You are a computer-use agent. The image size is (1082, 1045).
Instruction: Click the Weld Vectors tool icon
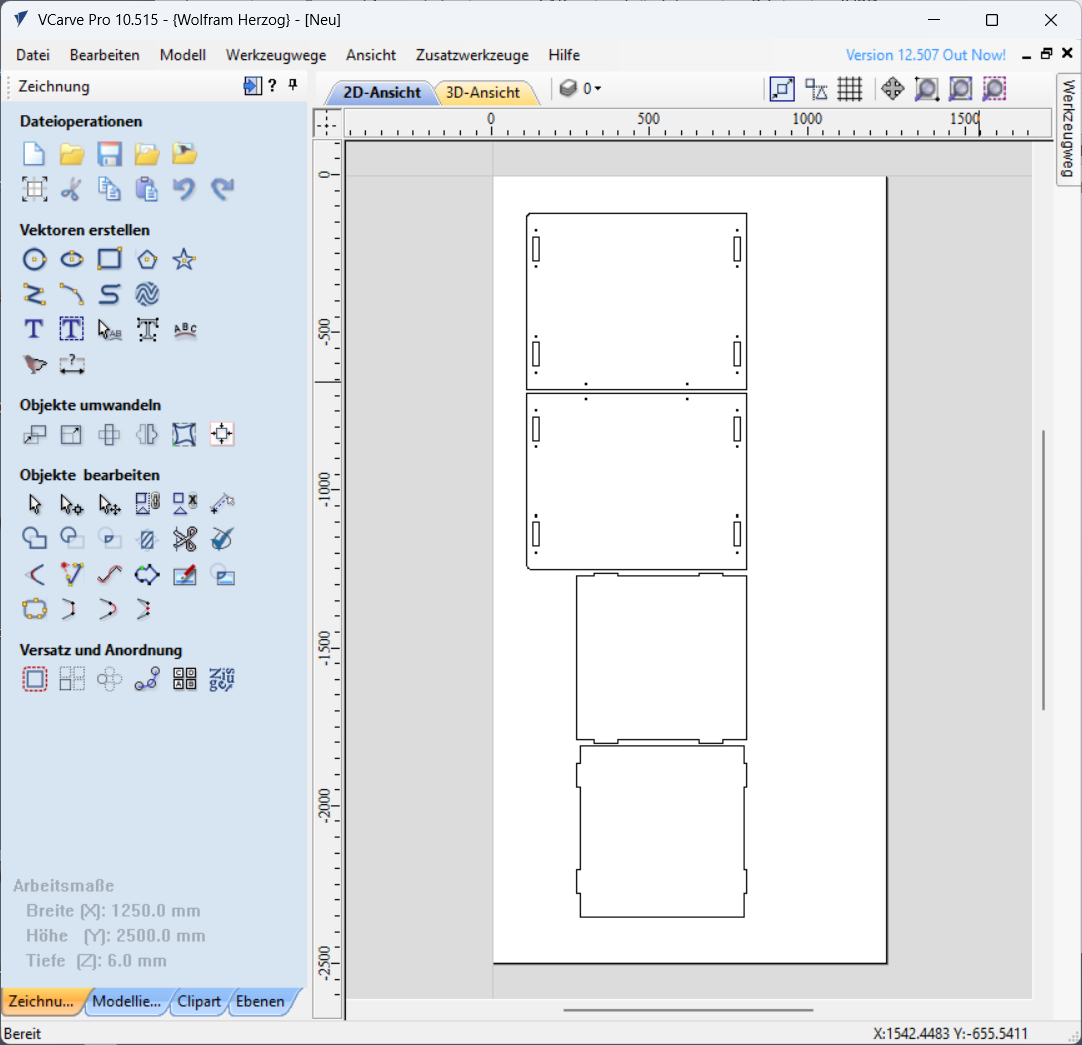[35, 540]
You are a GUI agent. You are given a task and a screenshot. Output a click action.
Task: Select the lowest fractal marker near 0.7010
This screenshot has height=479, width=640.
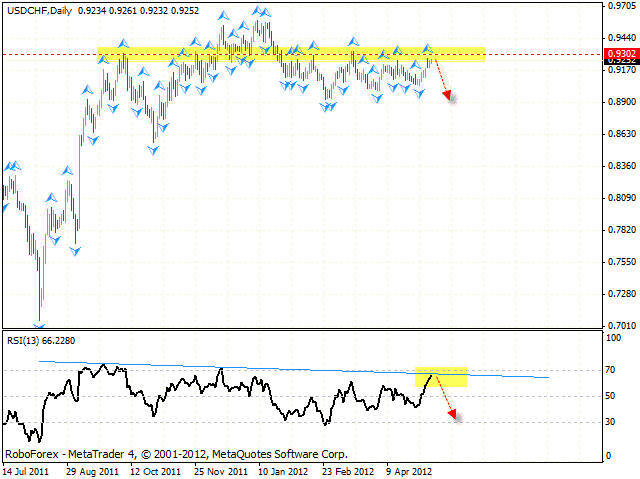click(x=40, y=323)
★ ★ ★
▶ [ACTION ITEM] Your copy of the data above should match it exactly, apart from the images.

▶ [ANSWER FOR THIS EXERCISE]
You are a computer-use agent. The image size is (1082, 1045).
Instruction: Click the Weld Vectors tool icon
[35, 540]
You are a GUI agent. You are given a task and a screenshot. Output a click action.
Task: Select the lowest fractal marker near 0.7010
This screenshot has height=479, width=640.
click(x=40, y=323)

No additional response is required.